Coupling between elasticity in a nematic phase and front dynamics for a moving nematic-isotropic boundary

Abstract
During growth or melting of the nematic phase at the expense of the isotropic one caused by pulling the sample from a hot into a cold thermal contact, or vice versa (directional ordering or melting), the two-phase front undergoes a morphological instability on the mesoscale at a critical pulling speed, known under the name of the Mullins-Sekerka instability. Their original work [J. Appl. Phys. 35, 444 (1964)] focused on the diffusive nature of the instability: it is driven by impurity diffusion. At large speeds—where the destabilizing diffusion length is small enough—the front restabilizes into a planar one due to surface tension. The anchoring of the liquid crystal molecules on both the front and the plates within which the sample is confined causes strong distortions of the molecules, which react on front dynamics. In this paper, we present a general formulation for the coupling between elasticity in a nematic phase and front dynamics during growth or melting of the nematic phase.
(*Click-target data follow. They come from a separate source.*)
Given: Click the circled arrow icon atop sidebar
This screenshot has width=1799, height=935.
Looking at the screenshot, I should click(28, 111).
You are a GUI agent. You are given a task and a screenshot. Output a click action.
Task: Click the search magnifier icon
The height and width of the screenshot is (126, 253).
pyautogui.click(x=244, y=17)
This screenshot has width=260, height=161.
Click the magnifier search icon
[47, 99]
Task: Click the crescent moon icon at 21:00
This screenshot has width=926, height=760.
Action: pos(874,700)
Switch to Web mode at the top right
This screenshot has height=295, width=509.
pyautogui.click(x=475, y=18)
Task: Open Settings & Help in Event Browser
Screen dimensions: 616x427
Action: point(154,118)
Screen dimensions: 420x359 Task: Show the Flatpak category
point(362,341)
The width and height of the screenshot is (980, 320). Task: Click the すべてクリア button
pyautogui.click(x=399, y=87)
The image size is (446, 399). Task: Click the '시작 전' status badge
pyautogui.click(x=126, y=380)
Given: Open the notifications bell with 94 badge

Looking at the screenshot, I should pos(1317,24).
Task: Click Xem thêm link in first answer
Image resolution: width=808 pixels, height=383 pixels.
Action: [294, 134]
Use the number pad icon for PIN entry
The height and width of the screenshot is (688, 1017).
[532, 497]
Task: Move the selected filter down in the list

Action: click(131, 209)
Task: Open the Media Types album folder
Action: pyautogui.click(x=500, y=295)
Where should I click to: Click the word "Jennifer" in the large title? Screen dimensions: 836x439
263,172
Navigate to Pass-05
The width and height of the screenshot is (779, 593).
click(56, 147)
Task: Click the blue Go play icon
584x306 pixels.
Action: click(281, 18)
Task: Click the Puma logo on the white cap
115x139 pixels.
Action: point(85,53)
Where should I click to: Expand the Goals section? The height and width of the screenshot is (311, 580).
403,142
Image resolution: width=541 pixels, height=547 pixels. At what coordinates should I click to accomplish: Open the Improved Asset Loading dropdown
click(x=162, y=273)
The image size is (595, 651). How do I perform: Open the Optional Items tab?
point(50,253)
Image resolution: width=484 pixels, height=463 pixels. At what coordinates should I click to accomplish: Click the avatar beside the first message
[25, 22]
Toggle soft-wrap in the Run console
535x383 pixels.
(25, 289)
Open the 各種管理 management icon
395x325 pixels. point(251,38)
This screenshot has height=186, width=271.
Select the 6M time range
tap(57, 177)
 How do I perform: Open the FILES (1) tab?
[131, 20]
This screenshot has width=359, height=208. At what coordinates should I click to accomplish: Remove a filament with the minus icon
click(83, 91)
As an exploitation of this model, we confine ourselves to a simplistic geometry of the director configuration in the linear regime (where the front depletion is small). We find that both during growth and melting, the coupling leads to a drift of the pattern along the two-phase front. During melting, and at large enough growth velocities (which are experimentally accessible and lie in the range 100–200 μm/s), the coupling is stong and leads to a large shift of the restabilization speed. We present the results in a physically appealing picture. Speculation and outlook for new lines of physical inquiries are presented.